New Forecast of San Francisco Earthquake Risk
This illustration depicts synthetic aperature radar patterns of seismic deformations associated with a model earthquake on the San Francisco section of the San Andreas Fault (depicted in yellow). Each complete interferometric fringe color cycle corresponds to a displacement of 56 millimeters (2.2 inches).
A new computer simulation developed by scientists from JPL; the University of California, Davis; and other institutions concludes the region has a 25 percent chance of a magnitude 7 or greater earthquake in the next 20 years, and a roughly 1 percent chance of such an earthquake each year, according to the "Virtual California" computer simulation.
The Virtual California approach to earthquake forecasting is similar to the computer models used for weather forecasting. A previous forecast of earthquake hazards, the Working Group on California Earthquake Probabilities, used records of past earthquakes to calculate the probability of future ones.
The Virtual California model includes 650 segments representing the major fault systems in California, including the San Andreas fault responsible for the 1906 San Francisco earthquake. The simulation takes into account the gradual movement of faults and how they interact with each other.

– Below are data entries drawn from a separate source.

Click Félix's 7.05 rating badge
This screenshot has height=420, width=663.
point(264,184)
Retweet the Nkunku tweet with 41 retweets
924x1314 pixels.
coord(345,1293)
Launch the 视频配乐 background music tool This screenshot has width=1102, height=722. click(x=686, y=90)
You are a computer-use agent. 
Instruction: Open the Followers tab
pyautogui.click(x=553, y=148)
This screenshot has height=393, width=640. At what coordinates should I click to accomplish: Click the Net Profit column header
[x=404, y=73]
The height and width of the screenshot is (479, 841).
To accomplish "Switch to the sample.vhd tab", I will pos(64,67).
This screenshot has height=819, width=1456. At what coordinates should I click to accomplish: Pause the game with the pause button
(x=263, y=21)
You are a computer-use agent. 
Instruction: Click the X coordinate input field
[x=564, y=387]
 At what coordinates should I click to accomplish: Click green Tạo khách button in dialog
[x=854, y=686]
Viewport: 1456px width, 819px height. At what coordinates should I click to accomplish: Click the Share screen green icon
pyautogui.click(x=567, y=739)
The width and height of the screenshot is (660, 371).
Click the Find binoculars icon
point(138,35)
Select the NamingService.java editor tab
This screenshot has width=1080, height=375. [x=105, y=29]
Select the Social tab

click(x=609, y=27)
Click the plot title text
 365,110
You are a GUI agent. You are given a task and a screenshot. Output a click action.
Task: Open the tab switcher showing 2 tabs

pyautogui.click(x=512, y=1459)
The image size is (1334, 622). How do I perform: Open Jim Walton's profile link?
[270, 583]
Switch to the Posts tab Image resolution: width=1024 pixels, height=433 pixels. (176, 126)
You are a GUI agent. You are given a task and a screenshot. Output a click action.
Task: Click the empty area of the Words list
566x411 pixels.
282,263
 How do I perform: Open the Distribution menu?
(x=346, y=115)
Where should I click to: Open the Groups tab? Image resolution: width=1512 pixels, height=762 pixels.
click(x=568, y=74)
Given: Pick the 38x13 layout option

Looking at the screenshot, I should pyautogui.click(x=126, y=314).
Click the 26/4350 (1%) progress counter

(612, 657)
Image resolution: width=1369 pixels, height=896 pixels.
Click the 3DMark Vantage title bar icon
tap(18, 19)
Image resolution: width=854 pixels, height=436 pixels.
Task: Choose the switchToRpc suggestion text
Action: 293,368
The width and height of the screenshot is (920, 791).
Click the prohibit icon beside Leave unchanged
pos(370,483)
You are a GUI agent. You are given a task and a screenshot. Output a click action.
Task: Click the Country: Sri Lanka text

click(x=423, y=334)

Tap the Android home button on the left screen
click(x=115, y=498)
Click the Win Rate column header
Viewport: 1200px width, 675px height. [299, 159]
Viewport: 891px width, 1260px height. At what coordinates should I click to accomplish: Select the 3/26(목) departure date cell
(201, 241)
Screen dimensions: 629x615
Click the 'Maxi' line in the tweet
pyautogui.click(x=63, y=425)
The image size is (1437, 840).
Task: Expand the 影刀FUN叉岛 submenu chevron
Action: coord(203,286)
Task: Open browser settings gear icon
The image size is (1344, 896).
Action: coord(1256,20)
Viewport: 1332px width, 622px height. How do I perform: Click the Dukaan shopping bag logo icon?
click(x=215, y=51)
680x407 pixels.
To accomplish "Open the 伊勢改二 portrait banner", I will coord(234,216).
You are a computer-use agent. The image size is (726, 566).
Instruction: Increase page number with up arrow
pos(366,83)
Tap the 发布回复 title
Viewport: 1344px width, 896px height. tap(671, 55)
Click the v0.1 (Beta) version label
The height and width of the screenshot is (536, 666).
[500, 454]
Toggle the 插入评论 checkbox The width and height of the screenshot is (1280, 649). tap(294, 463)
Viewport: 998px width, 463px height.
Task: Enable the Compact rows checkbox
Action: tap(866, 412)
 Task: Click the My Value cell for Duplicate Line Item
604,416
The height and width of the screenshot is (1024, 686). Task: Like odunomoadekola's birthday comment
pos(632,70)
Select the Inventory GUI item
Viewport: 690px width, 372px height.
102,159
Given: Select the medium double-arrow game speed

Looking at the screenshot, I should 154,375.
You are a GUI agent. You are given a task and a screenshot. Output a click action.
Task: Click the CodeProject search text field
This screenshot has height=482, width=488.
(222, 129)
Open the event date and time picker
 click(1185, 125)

The researchers used the model to simulate 40,000 years of earthquakes in California. They found almost 400 major (magnitude 7 or above) earthquakes at an average interval of 101 years. The simulation data indicates a 25 percent chance of another such earthquake in the next 20 years, a 50 percent chance in the next 45 years and a 75 percent chance by 2086.
About the animation:
This is an example of a 1000-year simulation produced by the computer code "Virtual California" visually rendered by the RIVA software. The map is a LandSat image of California, and the black lines represent the major strike-slip earthquake faults. In the model, the faults are divided into 650 segments, each approximately 10 km long, and exactly 15 km deep. After the movie is started, the viewer will see a series of "butterfly" images of various sizes centered on the faults. The butterflies represent the displacement of the ground surface as they would be reconstructed from observations taken by an interferometric radar satellite having a radar wavelength of 5.7 cm. The sizes of the butterflies are related to the sizes of the earthquakes they represent. The color contours can be interpreted as a kind of contour map of the change in ground displacement due to an earthquake, with each color cycle (i.e., red-blue-red) representing 5.7 cm of displacement along the line of sight to the spacecraft. The displacement changes are computed over a time interval of 5 years, and each movie frame represents an advance of 1 year in the ground displacement. The viewer can easily see that an important characteristic of the earthquakes in the simulation is the clustering of the earthquake butterflies in space and time. Clustering of this type is also seen in real earthquakes, and the simulations tell us that it is due to the elastic interactions between fault segments, combined with the nonlinear nature of the friction law governing slip on each fault segment.